• _Task goal_
All of the data below should be written out exactly.

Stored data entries
+++

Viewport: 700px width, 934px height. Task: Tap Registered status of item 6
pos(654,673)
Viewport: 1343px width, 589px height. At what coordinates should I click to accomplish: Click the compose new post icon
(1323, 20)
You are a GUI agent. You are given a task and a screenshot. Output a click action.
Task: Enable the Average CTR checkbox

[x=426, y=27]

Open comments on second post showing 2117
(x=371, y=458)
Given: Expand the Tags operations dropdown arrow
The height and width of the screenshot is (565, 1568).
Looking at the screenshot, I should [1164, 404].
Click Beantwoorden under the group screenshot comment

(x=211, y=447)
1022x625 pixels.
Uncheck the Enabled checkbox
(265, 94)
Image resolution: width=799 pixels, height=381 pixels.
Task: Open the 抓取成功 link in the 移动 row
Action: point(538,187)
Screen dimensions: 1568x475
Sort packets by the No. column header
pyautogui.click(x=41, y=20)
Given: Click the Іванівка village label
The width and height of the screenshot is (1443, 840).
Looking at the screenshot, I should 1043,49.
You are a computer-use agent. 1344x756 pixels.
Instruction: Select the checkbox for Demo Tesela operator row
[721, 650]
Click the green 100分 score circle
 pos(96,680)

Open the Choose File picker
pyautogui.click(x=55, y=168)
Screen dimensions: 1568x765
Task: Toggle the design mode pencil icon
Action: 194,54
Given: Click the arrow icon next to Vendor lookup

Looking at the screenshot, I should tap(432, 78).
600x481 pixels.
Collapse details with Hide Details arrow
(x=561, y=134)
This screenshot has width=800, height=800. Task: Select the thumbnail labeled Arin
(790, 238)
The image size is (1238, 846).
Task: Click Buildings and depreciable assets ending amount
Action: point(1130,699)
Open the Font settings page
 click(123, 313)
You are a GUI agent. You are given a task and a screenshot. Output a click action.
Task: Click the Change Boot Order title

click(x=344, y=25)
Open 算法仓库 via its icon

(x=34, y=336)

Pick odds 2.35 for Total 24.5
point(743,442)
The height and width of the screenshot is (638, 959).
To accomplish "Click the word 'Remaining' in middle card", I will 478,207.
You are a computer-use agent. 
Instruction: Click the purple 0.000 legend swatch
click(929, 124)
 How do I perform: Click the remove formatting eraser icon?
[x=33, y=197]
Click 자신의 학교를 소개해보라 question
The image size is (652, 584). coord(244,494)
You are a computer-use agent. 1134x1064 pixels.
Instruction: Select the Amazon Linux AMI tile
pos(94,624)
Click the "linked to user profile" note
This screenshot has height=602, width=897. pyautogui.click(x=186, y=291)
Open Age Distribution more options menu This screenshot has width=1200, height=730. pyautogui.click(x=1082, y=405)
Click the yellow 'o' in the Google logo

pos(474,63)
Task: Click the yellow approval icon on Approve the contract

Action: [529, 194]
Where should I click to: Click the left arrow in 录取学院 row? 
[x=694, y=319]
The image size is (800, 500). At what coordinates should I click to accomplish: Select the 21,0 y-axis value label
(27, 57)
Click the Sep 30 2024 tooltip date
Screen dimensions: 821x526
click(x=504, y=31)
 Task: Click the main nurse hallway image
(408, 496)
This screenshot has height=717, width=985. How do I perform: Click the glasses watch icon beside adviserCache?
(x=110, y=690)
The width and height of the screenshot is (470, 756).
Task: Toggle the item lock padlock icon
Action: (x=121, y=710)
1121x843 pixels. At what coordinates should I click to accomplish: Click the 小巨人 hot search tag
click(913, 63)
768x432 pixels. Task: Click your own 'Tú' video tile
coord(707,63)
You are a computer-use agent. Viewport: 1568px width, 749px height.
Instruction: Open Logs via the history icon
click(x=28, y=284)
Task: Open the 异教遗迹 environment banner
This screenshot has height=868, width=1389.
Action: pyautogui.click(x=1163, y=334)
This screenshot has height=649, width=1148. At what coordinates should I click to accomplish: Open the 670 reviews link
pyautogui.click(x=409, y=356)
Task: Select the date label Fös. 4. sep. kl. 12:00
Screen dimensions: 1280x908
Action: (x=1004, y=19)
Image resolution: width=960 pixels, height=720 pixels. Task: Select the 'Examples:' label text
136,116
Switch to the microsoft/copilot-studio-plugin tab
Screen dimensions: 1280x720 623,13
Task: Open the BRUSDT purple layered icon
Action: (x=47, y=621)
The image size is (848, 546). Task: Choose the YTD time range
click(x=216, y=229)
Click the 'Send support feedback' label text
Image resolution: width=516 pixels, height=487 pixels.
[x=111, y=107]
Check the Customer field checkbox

+++

• _Response for this exercise_
Viewport: 700px width, 934px height. Task: Tap Registered status of item 6
pos(654,673)
Viewport: 1343px width, 589px height. At what coordinates should I click to accomplish: Click the compose new post icon
(1323, 20)
You are a GUI agent. You are given a task and a screenshot. Output a click action.
Task: Enable the Average CTR checkbox

[x=426, y=27]

Open comments on second post showing 2117
(x=371, y=458)
Given: Expand the Tags operations dropdown arrow
The height and width of the screenshot is (565, 1568).
Looking at the screenshot, I should [1164, 404].
Click Beantwoorden under the group screenshot comment

(x=211, y=447)
1022x625 pixels.
Uncheck the Enabled checkbox
(265, 94)
Image resolution: width=799 pixels, height=381 pixels.
Task: Open the 抓取成功 link in the 移动 row
Action: point(538,187)
Screen dimensions: 1568x475
Sort packets by the No. column header
pyautogui.click(x=41, y=20)
Given: Click the Іванівка village label
The width and height of the screenshot is (1443, 840).
Looking at the screenshot, I should 1043,49.
You are a computer-use agent. 1344x756 pixels.
Instruction: Select the checkbox for Demo Tesela operator row
[721, 650]
Click the green 100分 score circle
 pos(96,680)

Open the Choose File picker
pyautogui.click(x=55, y=168)
Screen dimensions: 1568x765
Task: Toggle the design mode pencil icon
Action: 194,54
Given: Click the arrow icon next to Vendor lookup

Looking at the screenshot, I should tap(432, 78).
600x481 pixels.
Collapse details with Hide Details arrow
(x=561, y=134)
This screenshot has width=800, height=800. Task: Select the thumbnail labeled Arin
(790, 238)
The image size is (1238, 846).
Task: Click Buildings and depreciable assets ending amount
Action: point(1130,699)
Open the Font settings page
 click(123, 313)
You are a GUI agent. You are given a task and a screenshot. Output a click action.
Task: Click the Change Boot Order title

click(x=344, y=25)
Open 算法仓库 via its icon

(x=34, y=336)

Pick odds 2.35 for Total 24.5
point(743,442)
The height and width of the screenshot is (638, 959).
To accomplish "Click the word 'Remaining' in middle card", I will 478,207.
You are a computer-use agent. 
Instruction: Click the purple 0.000 legend swatch
click(929, 124)
 How do I perform: Click the remove formatting eraser icon?
[x=33, y=197]
Click 자신의 학교를 소개해보라 question
The image size is (652, 584). coord(244,494)
You are a computer-use agent. 1134x1064 pixels.
Instruction: Select the Amazon Linux AMI tile
pos(94,624)
Click the "linked to user profile" note
This screenshot has height=602, width=897. pyautogui.click(x=186, y=291)
Open Age Distribution more options menu This screenshot has width=1200, height=730. pyautogui.click(x=1082, y=405)
Click the yellow 'o' in the Google logo

pos(474,63)
Task: Click the yellow approval icon on Approve the contract

Action: [529, 194]
Where should I click to: Click the left arrow in 录取学院 row? 
[x=694, y=319]
The image size is (800, 500). At what coordinates should I click to accomplish: Select the 21,0 y-axis value label
(27, 57)
Click the Sep 30 2024 tooltip date
Screen dimensions: 821x526
click(x=504, y=31)
 Task: Click the main nurse hallway image
(408, 496)
This screenshot has height=717, width=985. How do I perform: Click the glasses watch icon beside adviserCache?
(x=110, y=690)
The width and height of the screenshot is (470, 756).
Task: Toggle the item lock padlock icon
Action: (x=121, y=710)
1121x843 pixels. At what coordinates should I click to accomplish: Click the 小巨人 hot search tag
click(913, 63)
768x432 pixels. Task: Click your own 'Tú' video tile
coord(707,63)
You are a computer-use agent. Viewport: 1568px width, 749px height.
Instruction: Open Logs via the history icon
click(x=28, y=284)
Task: Open the 异教遗迹 environment banner
This screenshot has height=868, width=1389.
Action: pyautogui.click(x=1163, y=334)
This screenshot has height=649, width=1148. At what coordinates should I click to accomplish: Open the 670 reviews link
pyautogui.click(x=409, y=356)
Task: Select the date label Fös. 4. sep. kl. 12:00
Screen dimensions: 1280x908
Action: (x=1004, y=19)
Image resolution: width=960 pixels, height=720 pixels. Task: Select the 'Examples:' label text
136,116
Switch to the microsoft/copilot-studio-plugin tab
Screen dimensions: 1280x720 623,13
Task: Open the BRUSDT purple layered icon
Action: (x=47, y=621)
The image size is (848, 546). Task: Choose the YTD time range
click(x=216, y=229)
Click the 'Send support feedback' label text
Image resolution: width=516 pixels, height=487 pixels.
[x=111, y=107]
Check the Customer field checkbox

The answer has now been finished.